Seguire gli stessi passi per il server fino ad ottenere la rete configurata.

  1. Al termine della configurazione della rete digitare:
wizard

per accedere all'interfaccia grafica e confermare la selezione automatica (xorg-run).

  1. Avviare GParted e creare nel disco:
    1. la tabella delle partizioni;
    2. una partizione primaria di tipo ext3 (prevedendo di formattarla) che lasci 512 MByte di spazio in fondo al disco;
  2. una partizione estesa nei restanti 512 MByte;
    1. una partizione logica di 512 MByte in quella estesa, di tipo linux-swap (prevedendo di formattarla).
  3. Applicare le modifiche
  4. Al termine abilitare il flag boot alla prima partizione.
  5. Chiudere e tornare alla shell
  6. Eseguire il comando:
partimage
  1. Selezionare la partizione (sda1), digitare il nome dell'immagine (img-sda1.000), l'azione "Restore partition from an image file", abilitare la casella "Connect to server", immettere l'indirizzo IP del server e premere F5.
  2. Appare la descrizione precedentemente inserita, premere invio e poi F5;
  3. Confermare eventuali richieste e attendere che abbia copiato l'immagine nella partizione.
  4. Eseguire il reboot:
reboot

Procedere con l'installazione di grub.

Installare Grub sul MBR

Una volta clonato l'hard disk è necessario installare Grub sul MBR (Master Boot Record) utilizzando il comando grub-install.

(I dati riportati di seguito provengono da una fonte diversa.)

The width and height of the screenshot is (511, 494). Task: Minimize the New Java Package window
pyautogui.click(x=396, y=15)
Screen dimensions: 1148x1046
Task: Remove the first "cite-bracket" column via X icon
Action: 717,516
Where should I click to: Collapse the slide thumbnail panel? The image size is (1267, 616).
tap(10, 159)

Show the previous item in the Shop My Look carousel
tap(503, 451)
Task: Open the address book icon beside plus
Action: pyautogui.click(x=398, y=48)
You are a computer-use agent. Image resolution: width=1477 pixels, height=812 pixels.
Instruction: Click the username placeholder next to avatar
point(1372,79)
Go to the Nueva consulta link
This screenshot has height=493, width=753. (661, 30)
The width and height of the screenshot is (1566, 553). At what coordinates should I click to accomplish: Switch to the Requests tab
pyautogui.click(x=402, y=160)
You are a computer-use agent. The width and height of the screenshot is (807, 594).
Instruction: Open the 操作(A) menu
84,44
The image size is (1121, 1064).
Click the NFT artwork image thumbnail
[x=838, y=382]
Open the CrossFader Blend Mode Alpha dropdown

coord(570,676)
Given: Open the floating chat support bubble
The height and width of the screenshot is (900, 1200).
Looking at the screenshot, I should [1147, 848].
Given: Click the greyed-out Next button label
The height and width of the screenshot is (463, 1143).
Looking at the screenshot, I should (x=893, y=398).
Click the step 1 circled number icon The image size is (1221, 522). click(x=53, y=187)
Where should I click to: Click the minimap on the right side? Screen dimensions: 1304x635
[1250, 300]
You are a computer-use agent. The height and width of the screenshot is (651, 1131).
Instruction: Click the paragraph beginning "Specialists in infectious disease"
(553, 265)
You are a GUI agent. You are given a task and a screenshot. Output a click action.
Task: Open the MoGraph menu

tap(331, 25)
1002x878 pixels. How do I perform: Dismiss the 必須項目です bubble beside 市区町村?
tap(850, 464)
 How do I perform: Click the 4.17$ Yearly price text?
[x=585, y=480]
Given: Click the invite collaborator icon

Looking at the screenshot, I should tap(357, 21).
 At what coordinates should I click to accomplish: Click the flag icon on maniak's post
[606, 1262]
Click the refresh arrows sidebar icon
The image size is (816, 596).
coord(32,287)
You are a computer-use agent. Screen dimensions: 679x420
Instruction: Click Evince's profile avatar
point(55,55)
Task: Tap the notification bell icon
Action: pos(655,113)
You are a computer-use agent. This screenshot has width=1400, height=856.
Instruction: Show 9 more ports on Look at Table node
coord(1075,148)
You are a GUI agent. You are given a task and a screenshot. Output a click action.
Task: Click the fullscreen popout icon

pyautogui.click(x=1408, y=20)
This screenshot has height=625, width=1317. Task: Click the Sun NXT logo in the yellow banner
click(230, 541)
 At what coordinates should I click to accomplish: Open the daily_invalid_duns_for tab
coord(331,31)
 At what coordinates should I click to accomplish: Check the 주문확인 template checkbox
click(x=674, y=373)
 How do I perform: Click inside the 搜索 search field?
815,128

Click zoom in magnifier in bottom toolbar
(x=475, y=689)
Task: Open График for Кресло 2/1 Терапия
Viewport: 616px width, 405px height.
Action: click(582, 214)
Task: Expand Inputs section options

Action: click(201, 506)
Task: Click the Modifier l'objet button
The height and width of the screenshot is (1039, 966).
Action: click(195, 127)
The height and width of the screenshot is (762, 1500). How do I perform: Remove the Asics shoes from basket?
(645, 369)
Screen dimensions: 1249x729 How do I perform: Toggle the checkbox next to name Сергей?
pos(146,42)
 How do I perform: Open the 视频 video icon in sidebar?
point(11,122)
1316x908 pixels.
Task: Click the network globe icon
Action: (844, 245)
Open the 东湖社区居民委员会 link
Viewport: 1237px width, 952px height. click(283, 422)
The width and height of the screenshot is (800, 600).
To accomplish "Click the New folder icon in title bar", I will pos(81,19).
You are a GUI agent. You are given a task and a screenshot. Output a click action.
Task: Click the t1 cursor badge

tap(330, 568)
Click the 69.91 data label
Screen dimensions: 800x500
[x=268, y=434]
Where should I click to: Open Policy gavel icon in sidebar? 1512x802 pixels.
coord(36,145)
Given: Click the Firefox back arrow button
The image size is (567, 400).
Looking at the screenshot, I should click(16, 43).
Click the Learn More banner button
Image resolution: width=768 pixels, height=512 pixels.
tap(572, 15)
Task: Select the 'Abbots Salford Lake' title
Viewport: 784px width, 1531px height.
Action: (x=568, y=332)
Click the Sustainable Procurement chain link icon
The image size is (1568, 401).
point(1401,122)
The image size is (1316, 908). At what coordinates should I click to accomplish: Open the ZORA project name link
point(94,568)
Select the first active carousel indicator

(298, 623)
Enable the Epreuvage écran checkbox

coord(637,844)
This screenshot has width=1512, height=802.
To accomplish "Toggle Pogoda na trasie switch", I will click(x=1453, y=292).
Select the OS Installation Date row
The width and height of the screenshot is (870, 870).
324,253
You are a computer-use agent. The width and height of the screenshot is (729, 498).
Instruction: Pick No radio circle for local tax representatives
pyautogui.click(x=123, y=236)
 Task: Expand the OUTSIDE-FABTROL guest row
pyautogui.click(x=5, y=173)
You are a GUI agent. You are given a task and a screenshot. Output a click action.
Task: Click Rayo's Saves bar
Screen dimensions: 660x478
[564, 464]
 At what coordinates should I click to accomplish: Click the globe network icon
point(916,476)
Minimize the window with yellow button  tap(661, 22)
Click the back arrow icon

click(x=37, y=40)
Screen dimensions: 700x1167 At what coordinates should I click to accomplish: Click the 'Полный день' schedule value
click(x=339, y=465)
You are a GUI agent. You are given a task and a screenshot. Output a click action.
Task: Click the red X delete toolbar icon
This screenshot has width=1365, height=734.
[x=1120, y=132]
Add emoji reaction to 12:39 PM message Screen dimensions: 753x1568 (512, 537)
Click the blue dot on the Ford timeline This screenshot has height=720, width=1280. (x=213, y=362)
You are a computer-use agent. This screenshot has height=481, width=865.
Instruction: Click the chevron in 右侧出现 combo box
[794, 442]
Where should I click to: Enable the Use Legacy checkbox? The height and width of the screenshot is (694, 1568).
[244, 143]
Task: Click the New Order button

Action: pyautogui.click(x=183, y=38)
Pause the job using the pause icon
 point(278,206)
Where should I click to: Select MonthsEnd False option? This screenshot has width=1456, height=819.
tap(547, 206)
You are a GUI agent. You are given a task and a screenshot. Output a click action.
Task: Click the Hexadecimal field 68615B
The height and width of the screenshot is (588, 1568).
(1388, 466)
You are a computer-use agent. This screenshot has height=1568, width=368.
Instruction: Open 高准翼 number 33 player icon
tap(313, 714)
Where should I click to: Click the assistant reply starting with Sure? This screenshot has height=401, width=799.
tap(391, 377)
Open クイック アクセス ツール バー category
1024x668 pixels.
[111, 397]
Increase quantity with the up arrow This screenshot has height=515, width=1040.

  1. Inserire un live CD della stessa versione di Ubuntu installata nel sistema.
  1. Aprire un terminale e creare una directory con un nome qualsiasi (p.e. "target")che serva da punto di mount:
sudo mkdir /mnt/target
  1. Montare la prima partizione del primo disco sulla directory target:
sudo mount /dev/sda1 /mnt/target
  1. Installare Grub con l'opzione --root-directory=/mnt/target. Diversamente viene installato Grub con la configurazione del live CD e non con quella contenuta nel sistema clonato nell'hard disk. Quindi:
sudo grub-install --root-directory=/mnt/target /dev/sda

Cambiare nome al computer

Dopo la clonazione sarà necessario cambiare l'host name. L'host name è registrato in due file:

/etc/hosts
/etc/hostname

Aprire i file con un editor e cambiare il nome.